Christopher Little

Fiat 500 Sport – Test Drive

-Christopher Little & Scott Villeneuve


Personality.  Many compact car in the US market don’t have any.  They are drab, plastic-filled shells of transport.  That trend is shifting, lead triumphantly by a most unlikely competitor.  Over the past few years, we’ve seen some storied marques die or be sold off to the highest bidder.  Standing in stark contrast is Fiat, proudly returning to the U.S. market through its acquisition of Chrysler.  The 500 is the first model return, having been gone since 1984.  Our friends at the Armory Fiat Studio invited us down to try one for ourselves.

For 2012, the Fiat 500 comes in four main flavors; Pop, Sport, Lounge, and Abarth.  All utilize the same inline 4 (101 HP, 98 ft-lb torque), with the Abarth receiving a turbocharger for added power.  The Lounge and the Pop are also available in 500C (convertible) configuration.  Your choice of either a 6-speed automatic or 5-speed manual round out the drivetrain options.  We sampled two Fiat 500 Sports, one of each transmission variant.

Unless you absolutely can’t live with a manual, its the version we recommend (and accounts for the vast majority of sales).  It adds an element of playfulness to the car, with its light clutch and smooth shift pattern.  We said this car has personality, but that might be an understatement.  It honestly feels like it wants you to drive it spiritedly.  The exhaust note is peppy, the steering is precise and perfectly weighted, and the suspension keeps the car steady without being harsh.  Any preconceived notions you might have from the low power output vanish when you realize that the car pulls readily though each gear.  The Sport has an additional button on the dash (aptly labeled “Sport”) which tightens up the steering feel even more.  It’s a blast on highway on-ramps.  The 500 Sport is happy car, and it wants you to be happy too.

Livability doesn’t suffer in the tiny, retro package either.  Both of us are at least 6′ tall, and sat comfortably next to each other with head, shoulder, and leg room to spare.  Even the salesman, Joseph, was able to comfortably sit behind us.  All of the seat controls, window switches, and driver controls are cleverly located towards the center of the car, so you don’t have to contort yourself to access them.  A few minor, mostly American, complaints.  The storage bin/cup holder console is located on the floor forward and between the two seats.  It’s difficult to see while driving, and it makes for a long reach.  Not to mention the cup holders don’t look up to the task of any standard American beverage.  Finally, the large “B” pillar can create a blind spot when the driver looks over his/her left shoulder to merge into traffic.  On the Sport model, a blind-spot mirror integrated into the wing mirror mitigates this problem.
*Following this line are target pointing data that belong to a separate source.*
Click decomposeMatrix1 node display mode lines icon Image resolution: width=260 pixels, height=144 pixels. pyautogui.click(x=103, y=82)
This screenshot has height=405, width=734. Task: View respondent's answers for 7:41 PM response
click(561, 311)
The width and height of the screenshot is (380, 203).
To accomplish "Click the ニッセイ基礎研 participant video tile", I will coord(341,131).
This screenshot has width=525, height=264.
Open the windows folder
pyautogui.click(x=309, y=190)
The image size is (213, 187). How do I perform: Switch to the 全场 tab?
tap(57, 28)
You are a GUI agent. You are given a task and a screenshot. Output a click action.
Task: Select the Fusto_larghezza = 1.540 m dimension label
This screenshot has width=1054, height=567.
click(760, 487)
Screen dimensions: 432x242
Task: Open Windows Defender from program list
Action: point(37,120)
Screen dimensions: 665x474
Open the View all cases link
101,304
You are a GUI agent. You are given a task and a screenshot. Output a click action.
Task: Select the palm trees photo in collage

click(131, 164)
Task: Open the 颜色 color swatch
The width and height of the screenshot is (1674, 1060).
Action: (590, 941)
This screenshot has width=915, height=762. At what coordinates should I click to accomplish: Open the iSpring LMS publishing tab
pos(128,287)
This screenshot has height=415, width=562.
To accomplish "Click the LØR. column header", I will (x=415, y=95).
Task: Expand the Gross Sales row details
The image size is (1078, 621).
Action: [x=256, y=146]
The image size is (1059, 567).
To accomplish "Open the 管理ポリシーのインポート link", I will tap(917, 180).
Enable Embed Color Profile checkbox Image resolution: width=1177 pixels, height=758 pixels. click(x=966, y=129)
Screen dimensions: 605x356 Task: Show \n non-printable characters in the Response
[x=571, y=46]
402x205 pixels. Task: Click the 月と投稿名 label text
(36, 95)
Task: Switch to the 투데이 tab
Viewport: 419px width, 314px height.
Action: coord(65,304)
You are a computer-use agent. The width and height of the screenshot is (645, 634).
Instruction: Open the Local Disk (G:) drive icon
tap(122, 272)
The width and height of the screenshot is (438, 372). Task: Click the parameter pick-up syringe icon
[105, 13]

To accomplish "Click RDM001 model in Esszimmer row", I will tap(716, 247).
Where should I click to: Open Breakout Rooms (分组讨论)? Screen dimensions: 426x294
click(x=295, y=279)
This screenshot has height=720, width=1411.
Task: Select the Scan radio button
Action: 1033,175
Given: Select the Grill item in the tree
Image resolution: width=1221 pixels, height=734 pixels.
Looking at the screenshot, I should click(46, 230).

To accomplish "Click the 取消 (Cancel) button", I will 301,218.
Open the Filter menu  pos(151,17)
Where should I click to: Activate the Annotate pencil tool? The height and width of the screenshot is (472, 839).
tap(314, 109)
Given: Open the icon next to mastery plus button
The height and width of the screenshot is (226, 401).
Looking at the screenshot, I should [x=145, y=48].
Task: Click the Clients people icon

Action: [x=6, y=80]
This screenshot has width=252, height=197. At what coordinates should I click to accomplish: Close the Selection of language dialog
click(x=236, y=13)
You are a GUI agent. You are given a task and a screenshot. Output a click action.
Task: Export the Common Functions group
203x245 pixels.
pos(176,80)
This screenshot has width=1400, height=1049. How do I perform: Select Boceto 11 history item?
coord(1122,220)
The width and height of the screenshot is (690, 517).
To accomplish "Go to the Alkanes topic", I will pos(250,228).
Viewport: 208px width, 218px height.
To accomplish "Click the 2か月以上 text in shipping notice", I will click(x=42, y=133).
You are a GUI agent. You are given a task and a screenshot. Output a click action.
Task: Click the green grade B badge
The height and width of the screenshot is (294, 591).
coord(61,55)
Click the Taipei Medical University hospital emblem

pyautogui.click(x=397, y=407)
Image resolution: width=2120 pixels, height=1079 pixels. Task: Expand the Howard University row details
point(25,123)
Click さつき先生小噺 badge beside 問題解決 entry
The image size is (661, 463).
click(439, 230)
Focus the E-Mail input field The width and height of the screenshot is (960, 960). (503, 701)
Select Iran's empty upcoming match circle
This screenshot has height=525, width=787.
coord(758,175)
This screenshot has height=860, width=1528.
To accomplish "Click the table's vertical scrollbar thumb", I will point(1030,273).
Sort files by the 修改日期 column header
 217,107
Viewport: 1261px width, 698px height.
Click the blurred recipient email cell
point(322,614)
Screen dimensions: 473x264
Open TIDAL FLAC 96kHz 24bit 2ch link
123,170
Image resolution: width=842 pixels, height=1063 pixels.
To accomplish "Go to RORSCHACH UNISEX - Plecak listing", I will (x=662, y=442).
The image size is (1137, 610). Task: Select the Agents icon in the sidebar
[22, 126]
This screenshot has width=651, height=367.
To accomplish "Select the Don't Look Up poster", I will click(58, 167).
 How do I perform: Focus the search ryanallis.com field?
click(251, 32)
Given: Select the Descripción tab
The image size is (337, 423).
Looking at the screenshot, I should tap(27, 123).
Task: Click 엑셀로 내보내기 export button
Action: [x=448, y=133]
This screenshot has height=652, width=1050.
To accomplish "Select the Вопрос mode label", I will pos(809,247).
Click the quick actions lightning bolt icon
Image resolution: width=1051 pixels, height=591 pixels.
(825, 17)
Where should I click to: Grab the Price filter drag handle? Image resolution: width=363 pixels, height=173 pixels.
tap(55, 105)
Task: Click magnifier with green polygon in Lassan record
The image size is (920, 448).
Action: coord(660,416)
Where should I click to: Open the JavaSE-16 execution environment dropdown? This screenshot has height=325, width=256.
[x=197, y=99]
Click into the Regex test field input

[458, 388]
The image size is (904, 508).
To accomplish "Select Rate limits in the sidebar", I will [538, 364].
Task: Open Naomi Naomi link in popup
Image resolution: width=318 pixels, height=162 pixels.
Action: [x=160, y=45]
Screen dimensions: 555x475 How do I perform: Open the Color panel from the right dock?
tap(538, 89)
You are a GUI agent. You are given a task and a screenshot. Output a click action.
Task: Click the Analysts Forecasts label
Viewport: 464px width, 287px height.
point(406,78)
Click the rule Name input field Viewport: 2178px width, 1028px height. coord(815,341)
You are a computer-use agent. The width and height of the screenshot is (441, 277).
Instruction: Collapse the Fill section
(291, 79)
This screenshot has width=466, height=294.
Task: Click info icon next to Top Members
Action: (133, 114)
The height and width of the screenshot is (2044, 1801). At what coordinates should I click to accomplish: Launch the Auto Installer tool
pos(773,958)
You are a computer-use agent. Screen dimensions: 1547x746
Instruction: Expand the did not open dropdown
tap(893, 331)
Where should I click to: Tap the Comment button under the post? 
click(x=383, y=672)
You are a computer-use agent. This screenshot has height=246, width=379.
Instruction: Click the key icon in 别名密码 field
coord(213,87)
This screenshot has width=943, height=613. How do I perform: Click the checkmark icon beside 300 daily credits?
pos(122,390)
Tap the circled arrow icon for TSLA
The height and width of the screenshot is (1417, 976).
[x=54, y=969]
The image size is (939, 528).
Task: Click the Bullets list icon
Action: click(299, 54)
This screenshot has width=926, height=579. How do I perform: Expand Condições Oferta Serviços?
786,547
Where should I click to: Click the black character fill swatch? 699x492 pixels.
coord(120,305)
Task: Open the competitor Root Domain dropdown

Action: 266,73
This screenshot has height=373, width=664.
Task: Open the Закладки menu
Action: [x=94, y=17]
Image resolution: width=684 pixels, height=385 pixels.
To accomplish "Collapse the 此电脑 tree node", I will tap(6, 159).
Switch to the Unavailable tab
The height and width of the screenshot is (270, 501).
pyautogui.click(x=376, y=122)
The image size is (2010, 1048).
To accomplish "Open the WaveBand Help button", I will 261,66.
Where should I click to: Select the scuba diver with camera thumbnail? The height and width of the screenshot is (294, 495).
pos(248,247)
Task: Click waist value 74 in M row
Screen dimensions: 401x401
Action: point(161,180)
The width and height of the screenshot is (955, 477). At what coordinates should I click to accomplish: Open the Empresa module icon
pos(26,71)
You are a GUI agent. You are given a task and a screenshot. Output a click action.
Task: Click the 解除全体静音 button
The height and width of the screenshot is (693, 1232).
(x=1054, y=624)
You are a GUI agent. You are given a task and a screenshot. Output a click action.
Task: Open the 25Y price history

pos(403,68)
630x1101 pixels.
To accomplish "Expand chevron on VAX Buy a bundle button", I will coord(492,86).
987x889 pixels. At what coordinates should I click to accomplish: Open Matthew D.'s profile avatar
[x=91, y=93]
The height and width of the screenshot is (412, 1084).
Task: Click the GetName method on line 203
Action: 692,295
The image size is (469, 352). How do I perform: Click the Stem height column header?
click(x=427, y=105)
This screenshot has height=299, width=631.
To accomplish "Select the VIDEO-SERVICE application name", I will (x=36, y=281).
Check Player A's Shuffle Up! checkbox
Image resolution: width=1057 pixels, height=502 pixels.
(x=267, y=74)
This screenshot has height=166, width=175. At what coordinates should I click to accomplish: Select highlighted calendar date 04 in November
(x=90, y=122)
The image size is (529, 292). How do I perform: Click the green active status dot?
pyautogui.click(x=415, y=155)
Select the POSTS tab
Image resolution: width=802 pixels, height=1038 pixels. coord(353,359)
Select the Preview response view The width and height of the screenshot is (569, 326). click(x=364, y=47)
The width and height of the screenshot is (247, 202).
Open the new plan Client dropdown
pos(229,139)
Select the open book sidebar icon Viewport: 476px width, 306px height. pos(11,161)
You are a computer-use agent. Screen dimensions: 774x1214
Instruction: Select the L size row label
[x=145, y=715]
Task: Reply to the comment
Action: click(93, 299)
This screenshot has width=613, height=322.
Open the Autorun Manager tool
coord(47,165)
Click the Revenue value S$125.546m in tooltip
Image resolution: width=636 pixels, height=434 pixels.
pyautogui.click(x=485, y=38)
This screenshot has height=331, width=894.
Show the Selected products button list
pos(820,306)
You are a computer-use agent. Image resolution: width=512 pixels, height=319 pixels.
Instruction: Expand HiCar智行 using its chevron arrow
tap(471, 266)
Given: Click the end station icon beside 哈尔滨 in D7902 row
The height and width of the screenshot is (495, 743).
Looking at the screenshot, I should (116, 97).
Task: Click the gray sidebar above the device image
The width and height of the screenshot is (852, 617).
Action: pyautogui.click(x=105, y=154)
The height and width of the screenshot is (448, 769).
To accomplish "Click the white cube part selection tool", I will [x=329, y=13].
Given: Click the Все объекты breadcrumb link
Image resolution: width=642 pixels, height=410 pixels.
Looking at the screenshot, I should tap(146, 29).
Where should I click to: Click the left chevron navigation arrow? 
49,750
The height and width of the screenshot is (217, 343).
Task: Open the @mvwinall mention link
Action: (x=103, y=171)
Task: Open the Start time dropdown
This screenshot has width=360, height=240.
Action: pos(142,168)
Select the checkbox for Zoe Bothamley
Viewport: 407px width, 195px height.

The Fiat 500 is rated at 30 city/38 highway, making it efficient on top of all the fun.  Our test cars were comfortably equipped with automatic climate control and heated front seats.  In addition, the Sport gets unique 16″ alloy wheels and a distinct body kit.  All models have standard Bluetooth connectivity.  The total package came in at $19,850, perfectly between what we consider it’s two main competitors, the Ford Fiesta and the Mini Cooper.  The visual appeal and driving personality are what make the Fiat stand out above the others.  We’d love to have gotten some seat time in an Abarth, but they can’t seem to keep them on the lot.  We can see why, an extra dose of power would shock the little Fiat right up into prime Mini Cooper S territory.